RESULTS AND DISCUSSION

Figure 1 shows the effects of ICV injection of glutamatergic receptor agonists (NMDA, KA, AMPA and ACPD) on feed intake at 30 min after the injection. The ICV injection of NMDA (100-400 pmol) caused a dose-dependent increase of feed intake in ad libitum broiler chicks (F [3,18] = 5.996, p<0.01). The higher level of NMDA (400 pmol) significantly induced feeding behavior (p<0.05). However all levels of KA (10-40 pmol), AMPA (125-500 pmol) or ACPD (125-500 pmol) failed to affect feeding behavior in the ad libitum meat-type chicks when compared with control treatment (p>0.1).

The results on the orexigenic effect of NMDA are in accordance with findings seen in rats (Stanley et al., 1993a). However in the same report, AMPA and KA also induced a drastic increase in feed intake of rats. The reason for the difference between rats and chicks is unclear. There is a hypothesis that the method (ICV injection) used in this study would influence other sites of the brain and that it is possible the stimulated sites may attenuate the orexigenic effect of AMPK or KA. Bungo et al. (2002) found that central glutamate elicits feeding and the present study showed that ICV administration of NMDA but not AMPA, KA and metabotropic glutamatergic receptor agonists, induces hyperphagia in broiler chicks (Fig. 1). These results collectively suggest that the orexigenic effect of glutamate in chicks may be mediated through the NMDA receptor in the central nervous system.

The present findings contrast with those obtained in pigeons indicating that glutamate or glutamatergic receptor agonist (NMDA or AMPA) injections can inhibit feeding (Zeni et al., 2000). Similar to the pigeon study, central glutamate has an anorexic effect in 5 weeks old broilers (Zendehdel et al., 2009). They indicated a possible explanation that the differential effects of glutamatergic receptor agonists in rats and birds might be due to species properties (Zendehdel et al., 2009). However, the same explanation may not apply to the results using neonatal chicks (Bungo et al., 2002) (Fig. 1). Discrepancy in the glutamatergic receptor agonist response among the reports in avians supports the hypothesis that the role of central glutamatergic circuits in the control of feeding behavior may alter with age. Further, research is needed to clarify the age related changes of neuronal circuits in chickens.

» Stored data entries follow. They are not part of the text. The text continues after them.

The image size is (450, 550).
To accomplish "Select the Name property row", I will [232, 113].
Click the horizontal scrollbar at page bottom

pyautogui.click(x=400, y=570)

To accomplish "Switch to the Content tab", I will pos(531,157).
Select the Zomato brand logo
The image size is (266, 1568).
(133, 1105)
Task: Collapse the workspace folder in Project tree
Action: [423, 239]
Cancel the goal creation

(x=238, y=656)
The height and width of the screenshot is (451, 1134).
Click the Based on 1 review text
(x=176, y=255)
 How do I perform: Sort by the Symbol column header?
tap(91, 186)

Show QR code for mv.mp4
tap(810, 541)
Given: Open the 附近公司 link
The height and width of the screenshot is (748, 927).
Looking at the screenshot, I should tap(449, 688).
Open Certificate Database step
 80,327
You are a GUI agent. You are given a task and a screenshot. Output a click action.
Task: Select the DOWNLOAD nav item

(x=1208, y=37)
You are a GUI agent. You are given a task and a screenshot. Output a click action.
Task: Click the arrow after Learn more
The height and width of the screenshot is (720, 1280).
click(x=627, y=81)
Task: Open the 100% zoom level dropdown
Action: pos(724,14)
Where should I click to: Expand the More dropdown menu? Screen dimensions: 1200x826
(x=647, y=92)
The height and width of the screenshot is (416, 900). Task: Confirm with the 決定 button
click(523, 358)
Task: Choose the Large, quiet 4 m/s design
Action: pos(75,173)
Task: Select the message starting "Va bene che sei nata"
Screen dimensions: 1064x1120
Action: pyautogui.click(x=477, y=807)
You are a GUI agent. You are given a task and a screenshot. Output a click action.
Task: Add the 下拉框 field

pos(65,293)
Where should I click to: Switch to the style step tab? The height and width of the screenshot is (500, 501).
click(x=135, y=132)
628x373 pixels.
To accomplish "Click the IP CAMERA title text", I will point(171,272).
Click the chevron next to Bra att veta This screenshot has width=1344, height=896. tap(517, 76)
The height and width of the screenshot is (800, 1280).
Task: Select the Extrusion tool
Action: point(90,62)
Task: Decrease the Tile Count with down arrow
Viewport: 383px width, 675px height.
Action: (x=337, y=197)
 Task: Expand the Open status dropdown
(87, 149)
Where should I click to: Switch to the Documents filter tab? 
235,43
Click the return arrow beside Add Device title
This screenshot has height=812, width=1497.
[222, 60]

A recent study using mammals has provided evidence for a glutamatergic phenotype of neurons in the arcuate nucleus, a key site for the regulation of feeding in the central nervous system (Meister, 2007). The arcuate nucleus contains two neuronal populations (Neuropeptide Y (NPY)/agouti-related protein and pro-opiomelanocortin (POMC)/cocaine and amphetamine-regulated transcript) which integrate signals of nutritional status and influence energy homeostasis (Cone et al., 2001). Kiss et al. (2005) provided the evidence for the existence of glutaminergic innervation of NPY and POMC of the arcuate nucleus. In addition, considerable evidence has accumulated implicating glutamatergic system in the regulation of neuropeptide release (e.g., substance P: Caruso et al. (2006); orexin: Doane et al. (2007); melanin-concentrating hormone: Huang and van den Pol (2007)). Although, there is no report describing this relationship between glutamatergic system and these neuropeptides in chicks, it seemed that glutamate might modulate feed intake by excitatory effects on orexigenic and anorexigenic neurons of the arcuate nucleus in hypothalamus of chicks.

CONCLUSION

The present study suggests that central glutamate is involved in the central regulation of appetite via NMDA-sensitive glutamatergic receptor in meat-type chicks. Elucidation of the molecular mechanism behind the interplay between hypothalamic glutamatergic and peptidergic neurons needs further investigation.

ACKNOWLEDGEMENT

The researchers are grateful to Dr. L. M. Liao for proofreading the manuscript.